The Sawyer Camp segment of the Crystal Springs Regional Trail extends from Hillcrest Blvd. on the north to Crystal Springs Road on the south, and is probably the best known length of trail in San Mateo County. More people know it and use it than all the other trails in the County Park System.
The trail, which is paved and marked for two-way traffic, is well utilized by bicyclists, hikers, joggers, and equestrians. It is wheelchair accessible. Please note: there are no drinking fountains along this trail. Bring drinking water.
The Sawyer Camp segment has restrooms near its northern and southern access points and about halfway along its length (2.5 miles from the north end of the segment and 3.5 from the south end of the segment). Picnic areas can also be found at the halfway point and near the parking lot off Crystal Springs Road.
Midway along the Sawyer Camp segment is where one will find the 600+ year old Jepson Laurel.
Sawyer - The Man and The Road
It's unknown from whom Leander Sawyer bought the land, but he became active in this area in 1853. He probably lived in a small adobe built near a natural spring in the hill, just southwest of the Laurel. This was remembered by some very old timers of the area. No trace of it remains today.
The Sawyer Camp Trail was Sawyer's access to his camp (south of the Laurel tree) where old timers say he kept an inn to dispense food to picnickers, and to serve as lodging for horsemen traveling through the area. Later, the trail was used by the stagecoach from Millbrae, which connected with the San Mateo Stageline to Half Moon Bay (Spanish Town). During the 1850's and 60's, Sawyer grazed cattle in the area to keep down the brush and make a better area for incoming wagons.
Sawyer Camp Trail, later called San Andreas Valley Road, or simply Valley Road, was once the main highway between San Francisco and Half Moon Bay. Wagons pulled by teams of horses hauled wood over the road. Much of the old road was flooded by Crystal Springs Reservoir by 1888.
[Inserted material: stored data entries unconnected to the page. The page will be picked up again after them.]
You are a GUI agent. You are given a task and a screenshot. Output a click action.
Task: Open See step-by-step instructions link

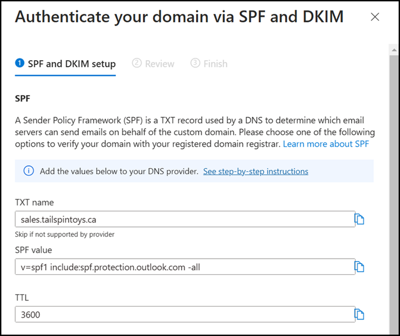[256, 171]
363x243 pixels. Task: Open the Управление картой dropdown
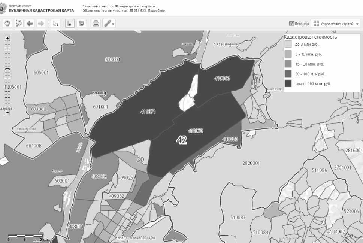tap(335, 24)
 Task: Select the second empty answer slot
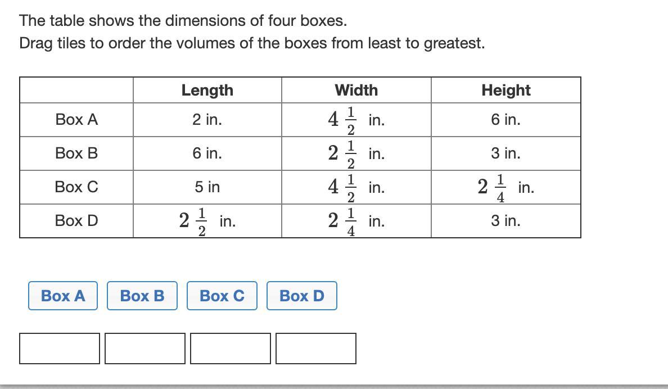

When the city of San Francisco took over the watershed lands, narrow, winding Sawyer Camp Trail was then a county road. The Water Department fenced it for the protection of San Francisco's drinking water. In 1978, the San Mateo County Board of Supervisors designated the road a non-vehicular recreation trail and paved it for bicycles with funds provided by the State Department of Parks and Recreation.